» **Extract provided**
/---
No Overfitting: Because they didn't force the model to re-learn everything, it didn't memorize the training data. It generalized better to new, unseen scenarios.
Speed & Cost: It uses less computer memory and trains faster than the old "re-learn everything" methods.

The Bottom Line

IV-tuning is a smart way to take a powerful AI that was trained on sunny, clear days and teach it to work in the dark and fog. Instead of forcing the AI to forget its past and re-learn everything (which makes it clumsy and prone to mistakes), it simply gives the AI specialized, gentle instructions on how to interpret heat and low-light images.

It's the difference between rewriting a dictionary to learn a new language versus adding a few helpful footnotes to an existing, perfect dictionary. The result is a smarter, faster, and more adaptable system.

1. Problem Statement

Existing Infrared-Visible (IR-VIS) fusion methods face two critical challenges when leveraging modern Pre-trained Visual Models (PVMs) (e.g., Swin Transformer, EVA02):

Overfitting and Generalization Failure: The standard approach involves full fine-tuning of dual-branch networks. However, on small-scale IR-VIS datasets, this leads to severe overfitting. Principal Component Analysis (PCA) reveals that full fine-tuning forces the feature space into a highly constrained, low-rank subspace, causing the model to memorize trivial patterns (backgrounds) rather than learning robust, generalizable features.
Inefficient Modality Handling: Traditional methods often use dual-branch architectures with heavy backbones or complex decoders. Furthermore, they frequently apply standard convolutional operations to infrared data, which inadvertently destroys critical low-frequency thermal information (essential for IR) while attempting to extract high-frequency details.
Scalability Issues: Full fine-tuning of large PVMs for dual-modal tasks requires massive computational resources and memory, making it impractical for deployment.

2. Methodology: IV-tuning

The authors propose IV-tuning, a Parameter-Efficient Transfer Learning (PETL) framework designed to harness PVMs for IR-VIS tasks with minimal trainable parameters (approx. 3% of backbone parameters).

Core Architecture

Frozen Backbone: The pre-trained visual backbone (PVM) is completely frozen to preserve general representations and prevent catastrophic forgetting.
Single-Branch Paradigm: Instead of a dual-branch network, IV-tuning uses a single backbone. Infrared (IR) data is processed through a lightweight Patch Embedding layer to generate prompt tokens, which are then cascaded into the backbone alongside visible (VIS) tokens.
Modality-aware Prompter (MP): The core innovation is a cascade of learnable prompt blocks inserted into the frozen transformer layers. These blocks consist of two stages:
1. MP- $\alpha$ (Initial Prompt Generation): Generates the initial modal prompt ( $P_0$ ) by fusing VIS and IR features in a low-dimensional subspace.
2. MP- $\beta$ (Progressive Refinement): Inserted after every Attention and FFN layer in the backbone. These blocks refine the prompts and backbone features as they pass through deeper layers.
\---
» **Problem description**
In the IV-tuning summary above, about what share of the backbone's parameters are trainable?

» **Data extract**
/---
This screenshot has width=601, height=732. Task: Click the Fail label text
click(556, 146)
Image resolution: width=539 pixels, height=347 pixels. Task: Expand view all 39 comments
\---
» **The reply**
Approximately 3% of the backbone parameters.